Governing domestic violence : 'doing' government, police realities and feminisms in policy activities

Estridge, Lydia Margaret (2004). Governing domestic violence : 'doing' government, police realities and feminisms in policy activities. PhD thesis The Open University.



This thesis uses a discursive approach to examine how 'government', Chief Officer 'police realities' and 'feminisms' are accomplished as 'doings' in domestic violence policy activities across the decade 1990-2000. The main reasons for undertaking this research were absences in the governmentality literature around domestic violence, gender, analyses of power and changes in political government; unease about 'police culture' having slipped from currency in academic debate about the policing of domestic violence; and concern about what happens to feminisms in the government policy-making context.

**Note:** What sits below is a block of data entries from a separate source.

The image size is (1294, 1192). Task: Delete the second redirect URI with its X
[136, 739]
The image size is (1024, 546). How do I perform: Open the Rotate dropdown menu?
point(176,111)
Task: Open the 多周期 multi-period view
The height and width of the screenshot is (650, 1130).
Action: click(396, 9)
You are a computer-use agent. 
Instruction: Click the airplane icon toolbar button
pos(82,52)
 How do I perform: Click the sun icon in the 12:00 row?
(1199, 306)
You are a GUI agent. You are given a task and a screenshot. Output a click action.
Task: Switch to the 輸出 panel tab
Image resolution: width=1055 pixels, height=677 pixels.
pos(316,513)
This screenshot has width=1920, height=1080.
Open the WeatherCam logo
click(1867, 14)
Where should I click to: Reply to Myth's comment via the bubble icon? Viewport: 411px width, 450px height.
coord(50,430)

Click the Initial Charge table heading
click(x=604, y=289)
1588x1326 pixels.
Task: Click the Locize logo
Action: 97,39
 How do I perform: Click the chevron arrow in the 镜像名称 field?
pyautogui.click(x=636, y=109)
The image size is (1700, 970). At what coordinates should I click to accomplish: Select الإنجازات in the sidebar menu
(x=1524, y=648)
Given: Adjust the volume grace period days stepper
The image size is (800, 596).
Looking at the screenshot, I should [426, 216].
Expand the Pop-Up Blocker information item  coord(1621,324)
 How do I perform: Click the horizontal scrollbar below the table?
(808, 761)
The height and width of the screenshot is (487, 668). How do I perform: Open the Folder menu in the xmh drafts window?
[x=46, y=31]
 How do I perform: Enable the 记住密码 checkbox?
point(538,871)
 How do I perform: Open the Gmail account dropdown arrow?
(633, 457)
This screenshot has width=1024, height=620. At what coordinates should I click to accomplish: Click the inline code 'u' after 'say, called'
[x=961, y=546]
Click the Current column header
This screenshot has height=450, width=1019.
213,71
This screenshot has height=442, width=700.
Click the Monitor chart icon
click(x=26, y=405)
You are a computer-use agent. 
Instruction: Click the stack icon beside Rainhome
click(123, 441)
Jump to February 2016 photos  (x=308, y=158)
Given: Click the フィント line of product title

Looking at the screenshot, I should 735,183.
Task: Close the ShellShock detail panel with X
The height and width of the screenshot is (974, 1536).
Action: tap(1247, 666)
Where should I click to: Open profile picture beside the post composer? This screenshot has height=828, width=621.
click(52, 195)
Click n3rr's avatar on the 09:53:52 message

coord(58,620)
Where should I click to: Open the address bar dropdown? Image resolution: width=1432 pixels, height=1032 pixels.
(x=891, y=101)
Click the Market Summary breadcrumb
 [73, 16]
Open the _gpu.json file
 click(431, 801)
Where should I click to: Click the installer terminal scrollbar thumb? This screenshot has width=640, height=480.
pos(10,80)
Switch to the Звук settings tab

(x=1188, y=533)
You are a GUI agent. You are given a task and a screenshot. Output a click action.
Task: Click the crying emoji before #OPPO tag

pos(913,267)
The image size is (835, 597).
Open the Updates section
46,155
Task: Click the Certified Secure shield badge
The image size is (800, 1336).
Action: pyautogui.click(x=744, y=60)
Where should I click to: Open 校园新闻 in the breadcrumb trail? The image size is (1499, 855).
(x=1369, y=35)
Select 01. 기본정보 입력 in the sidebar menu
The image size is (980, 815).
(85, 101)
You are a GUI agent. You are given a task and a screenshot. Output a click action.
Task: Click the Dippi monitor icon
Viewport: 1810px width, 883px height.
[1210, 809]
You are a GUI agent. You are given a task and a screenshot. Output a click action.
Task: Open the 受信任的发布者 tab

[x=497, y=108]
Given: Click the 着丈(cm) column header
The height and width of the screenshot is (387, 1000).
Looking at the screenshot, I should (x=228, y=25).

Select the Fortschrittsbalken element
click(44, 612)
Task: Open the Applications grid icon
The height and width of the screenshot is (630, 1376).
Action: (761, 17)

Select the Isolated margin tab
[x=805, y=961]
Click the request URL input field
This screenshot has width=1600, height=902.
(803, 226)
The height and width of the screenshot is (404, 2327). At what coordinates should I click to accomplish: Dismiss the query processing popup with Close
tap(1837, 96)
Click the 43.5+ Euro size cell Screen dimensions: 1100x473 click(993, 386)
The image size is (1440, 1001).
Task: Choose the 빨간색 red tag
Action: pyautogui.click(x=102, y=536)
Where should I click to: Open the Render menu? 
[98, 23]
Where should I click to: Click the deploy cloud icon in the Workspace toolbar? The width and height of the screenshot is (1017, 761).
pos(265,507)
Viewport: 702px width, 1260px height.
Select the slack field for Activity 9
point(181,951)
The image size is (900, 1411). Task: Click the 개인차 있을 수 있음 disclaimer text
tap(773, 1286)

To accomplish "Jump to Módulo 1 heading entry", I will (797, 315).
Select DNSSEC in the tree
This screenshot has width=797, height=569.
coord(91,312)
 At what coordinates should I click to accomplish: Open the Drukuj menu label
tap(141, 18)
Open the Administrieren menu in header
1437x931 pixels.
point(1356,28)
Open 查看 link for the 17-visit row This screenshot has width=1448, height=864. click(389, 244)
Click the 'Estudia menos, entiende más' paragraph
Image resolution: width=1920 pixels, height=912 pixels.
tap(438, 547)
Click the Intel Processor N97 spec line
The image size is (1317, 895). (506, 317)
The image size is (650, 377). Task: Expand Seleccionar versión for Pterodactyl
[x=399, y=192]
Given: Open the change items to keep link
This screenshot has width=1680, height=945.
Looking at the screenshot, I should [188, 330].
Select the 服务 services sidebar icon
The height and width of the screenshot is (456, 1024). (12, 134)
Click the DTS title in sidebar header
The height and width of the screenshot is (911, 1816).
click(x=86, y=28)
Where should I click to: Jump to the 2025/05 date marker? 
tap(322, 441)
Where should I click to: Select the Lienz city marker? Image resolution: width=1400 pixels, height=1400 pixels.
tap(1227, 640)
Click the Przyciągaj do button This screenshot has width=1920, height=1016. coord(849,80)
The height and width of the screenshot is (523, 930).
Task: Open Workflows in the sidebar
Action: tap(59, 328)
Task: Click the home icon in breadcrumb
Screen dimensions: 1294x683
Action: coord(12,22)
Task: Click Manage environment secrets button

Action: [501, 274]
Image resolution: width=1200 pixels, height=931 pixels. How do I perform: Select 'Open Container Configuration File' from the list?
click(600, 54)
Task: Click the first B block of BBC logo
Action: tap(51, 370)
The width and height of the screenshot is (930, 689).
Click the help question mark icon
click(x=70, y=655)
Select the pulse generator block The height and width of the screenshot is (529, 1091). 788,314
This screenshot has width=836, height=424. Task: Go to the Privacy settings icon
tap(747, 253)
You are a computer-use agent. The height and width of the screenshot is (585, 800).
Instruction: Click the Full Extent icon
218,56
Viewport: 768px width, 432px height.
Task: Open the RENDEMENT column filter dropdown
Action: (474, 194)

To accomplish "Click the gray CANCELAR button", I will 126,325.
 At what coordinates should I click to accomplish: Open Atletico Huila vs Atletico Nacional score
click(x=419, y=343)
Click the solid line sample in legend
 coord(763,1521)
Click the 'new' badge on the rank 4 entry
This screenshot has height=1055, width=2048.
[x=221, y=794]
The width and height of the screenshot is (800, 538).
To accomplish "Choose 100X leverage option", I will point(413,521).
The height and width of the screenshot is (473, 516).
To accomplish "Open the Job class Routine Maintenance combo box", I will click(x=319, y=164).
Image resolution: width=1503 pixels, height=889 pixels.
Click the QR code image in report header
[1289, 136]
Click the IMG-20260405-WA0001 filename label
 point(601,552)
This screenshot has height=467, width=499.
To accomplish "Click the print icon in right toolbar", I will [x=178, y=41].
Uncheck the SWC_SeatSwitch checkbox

Drawing on domestic violence policy documents, produced in the period 1990-2000, my main arguments are that 'doing' government is largely demonstrable in the activities of problem formulation, constituting victims and forwarding 'working together'; and that much government truth-telling is founded on the claim of 'the already responsible government'. Chief Officers of police also self-present as already fulfilling their responsibilities; constituting their versions of reality through identity-work, boundary-work and the mobilisation of gender as an occasional resource. In contrast, 'doing' feminism seems less robust. It appears in organisational naming, forwarding causes of domestic violence which are not permissive of women blaming and formulating subjects of representation. But none of these activities are named as or bounded to 'feminism' per se.

Changes in political government appear to impact differently on these various 'doings'. New Labour attempts to extend more control than the Conservatives over policy community members, gender(ed) understandings of domestic violence and local 'crime' matters. Chief Officers attune to shifts in government guidance but appear to use these truths in the service of their own transactional business. By comparison, shifts in the positions from which feminists speak appear to effect changes in their warranting strategies and exercisings of power. Thus there is a sense that 'feminisms' are perhaps the more malleable versions of reality in this context.